Emotional death row experience for McCarty

Curtis McCarty speaks in Hubbard Hall 208 Wednesday evening, recounting his experience with being on death row. McCarty was on Oklahoma’s death row for 16 years, before a judge freed him due to contaminated evidence.

Hubbard 208 was a room of emotion as death row exoneree Curtis McCarty’s presentation “Innocent and on Death Row” took place Wednesday evening.

McCarty’s story is one Ben Jones, a member of Conservatives Concerned with the Death Penalty, can’t believe.

“I’m shocked Curtis survived that experience,” Jones said. “Curtis’ case is one of the worst cases of misconduct in U.S. history.”

McCarty said life leading up to the age of 15 was good for him. He fell into drug addiction and was alienated from his family and his community. This life led him to meet Pamela Willis, a person of similar background to McCarty.

In December of 1982, Willis was murdered. McCarty was eventually charged for the crime because he failed to provide police with the name of the real killer — a name he did not have.

“A [district attorney] representative told me that if I didn’t tell, they would replace [the killer] with me in court…and they did,” McCarty said to the audience Wednesday.

McCarty said at first he was comforted by the idea of the United States justice system. He was certain the system would prove him innocent.

“I really believed I’d be OK,” McCarty said. “Everything that could have gone wrong, did go wrong.”

Joyce Gilchrist, former Oklahoma County police chemist, testified against McCarty, saying his DNA had been recovered off the body of Willis.

McCarty knew then he would be found guilty of murder.

“For the jury, the decision was easy,” McCarty said. “They accepted the state’s version of events.”

After McCarty was initially found guilty, he sat through another trial — one that would decide whether his life had any merit left or whether the judge would see his death warrant signed.

McCarty said the only people he could find to speak on his behalf were his parents.

“I didn’t know how badly I’d damaged my reputation until my second hearing,” McCarty said. “The judge called me a coward for not taking responsibility for Patty’s death and said it made him glad to sentence me to death.”

McCarty then started his long imprisonment. As they led him through the prison, McCarty said it was almost like he could feel his life draining with each gate closing behind him.

Despite his innocence, McCarty said he ended up forming family-like bonds with people on death row. They made a pact to not just lay in bed all day during their 23-hour-a-day lockdown.

“At times, [lockdown] is just unbearable,” McCarty said. “We got up every day, read and studied.”

McCarty’s case was brought up in a second trial, but to no avail as the same false evidence was reintroduced.

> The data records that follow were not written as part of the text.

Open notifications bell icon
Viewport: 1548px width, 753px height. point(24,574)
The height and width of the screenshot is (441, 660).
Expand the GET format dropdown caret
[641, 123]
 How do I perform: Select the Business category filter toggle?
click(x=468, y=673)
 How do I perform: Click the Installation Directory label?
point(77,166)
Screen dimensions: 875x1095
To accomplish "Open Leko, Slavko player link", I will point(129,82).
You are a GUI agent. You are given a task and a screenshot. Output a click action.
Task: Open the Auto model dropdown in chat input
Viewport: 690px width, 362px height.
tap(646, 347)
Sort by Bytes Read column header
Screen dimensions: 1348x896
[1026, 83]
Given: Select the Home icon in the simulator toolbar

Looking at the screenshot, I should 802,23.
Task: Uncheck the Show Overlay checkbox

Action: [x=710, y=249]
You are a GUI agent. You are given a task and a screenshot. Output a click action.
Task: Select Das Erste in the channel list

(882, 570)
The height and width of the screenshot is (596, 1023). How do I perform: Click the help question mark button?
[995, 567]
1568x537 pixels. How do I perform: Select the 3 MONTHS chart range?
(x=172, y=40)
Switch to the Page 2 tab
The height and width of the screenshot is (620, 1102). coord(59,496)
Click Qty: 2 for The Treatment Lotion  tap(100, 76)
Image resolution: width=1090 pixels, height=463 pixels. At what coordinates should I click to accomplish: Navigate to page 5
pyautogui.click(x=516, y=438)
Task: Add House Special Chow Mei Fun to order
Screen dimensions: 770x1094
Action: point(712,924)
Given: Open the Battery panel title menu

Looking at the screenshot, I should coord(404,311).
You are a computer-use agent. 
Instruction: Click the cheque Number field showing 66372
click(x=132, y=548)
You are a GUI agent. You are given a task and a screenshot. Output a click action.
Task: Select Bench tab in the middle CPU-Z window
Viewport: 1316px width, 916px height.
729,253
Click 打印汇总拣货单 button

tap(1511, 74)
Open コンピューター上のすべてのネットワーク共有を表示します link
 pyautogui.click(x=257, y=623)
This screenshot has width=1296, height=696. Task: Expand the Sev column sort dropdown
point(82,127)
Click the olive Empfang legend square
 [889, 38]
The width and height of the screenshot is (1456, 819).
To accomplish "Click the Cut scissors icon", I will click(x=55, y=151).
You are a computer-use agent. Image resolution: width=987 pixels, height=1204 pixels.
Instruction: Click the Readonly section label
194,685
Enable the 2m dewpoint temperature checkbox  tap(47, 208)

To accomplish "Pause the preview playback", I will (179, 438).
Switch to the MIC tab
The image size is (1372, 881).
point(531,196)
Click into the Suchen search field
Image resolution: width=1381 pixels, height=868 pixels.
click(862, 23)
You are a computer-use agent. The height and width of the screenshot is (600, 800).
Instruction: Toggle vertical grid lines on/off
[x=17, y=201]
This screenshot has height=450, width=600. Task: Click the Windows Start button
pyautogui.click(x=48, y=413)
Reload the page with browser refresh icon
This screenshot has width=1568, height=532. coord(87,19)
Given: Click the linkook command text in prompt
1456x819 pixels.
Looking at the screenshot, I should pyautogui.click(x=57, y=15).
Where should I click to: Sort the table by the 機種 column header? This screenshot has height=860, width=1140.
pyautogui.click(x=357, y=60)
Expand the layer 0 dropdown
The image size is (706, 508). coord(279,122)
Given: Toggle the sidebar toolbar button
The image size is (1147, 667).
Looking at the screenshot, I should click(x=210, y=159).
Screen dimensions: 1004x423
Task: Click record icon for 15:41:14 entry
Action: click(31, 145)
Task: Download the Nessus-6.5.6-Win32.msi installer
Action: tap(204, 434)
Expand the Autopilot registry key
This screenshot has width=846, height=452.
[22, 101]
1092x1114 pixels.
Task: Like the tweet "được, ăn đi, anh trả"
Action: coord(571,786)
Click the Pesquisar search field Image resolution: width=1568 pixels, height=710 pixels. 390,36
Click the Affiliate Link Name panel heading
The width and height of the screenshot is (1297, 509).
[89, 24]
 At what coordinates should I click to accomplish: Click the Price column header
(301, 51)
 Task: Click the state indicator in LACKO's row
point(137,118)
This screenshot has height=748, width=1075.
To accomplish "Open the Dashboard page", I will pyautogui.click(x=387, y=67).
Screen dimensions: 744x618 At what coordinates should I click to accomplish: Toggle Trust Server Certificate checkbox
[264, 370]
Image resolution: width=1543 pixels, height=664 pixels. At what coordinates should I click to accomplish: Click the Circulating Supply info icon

He remained hopeful through those early years, he said.

McCarty said that out of the 25 other inmates he went to death row with in 1986, only he and one other survived. McCarty’s own best friend and cellmate fell to the state of Oklahoma.

“I loved him, he was my friend,” McCarty said. “It killed me that day — his family disowned him, they let me walk down with him before they put him in the death cell.

“As I put my arms around him and said goodbye, I knew I was done.”

Soon after, McCarty began comprising his last will and testament — something death row inmates are encouraged to do as soon as they arrive.

Hope sparked in McCarty again when he received a letter from his mother while working on his will. The letter contained a newspaper clipping claiming the police crime lab in Oklahoma City was under investigation.

The FBI examined McCarty’s and several other cases that came from the same department and found tampered evidence.

In May 2007, Judge Twyla Mason Gray ordered McCarty released.

McCarty said the happiest time was walking out after two decades.

“It was profound and deeply moving … but it didn’t mean what it was supposed to mean,” McCarty said. “There was nothing to celebrate. I never have celebrated.”

McCarty said his suffering was nothing compared to that of Willis’ family.

McCarty was approached by the organization that helped prove him innocent, the Innocence Project, and they convinced him to begin telling his story and speaking out against the death penalty.

He said the death penalty is vastly more expensive than life without parole. McCarty also addressed the idea of the death penalty being a deterrent to crime.

“The ‘we kill people to teach people killing is wrong’ is nonsense,” McCarty said. “It’s not a deterrent to crime.

“Look at Texas: they’ll kill you lickidly split. More come in the front door as to replace the ones that go out the back door.”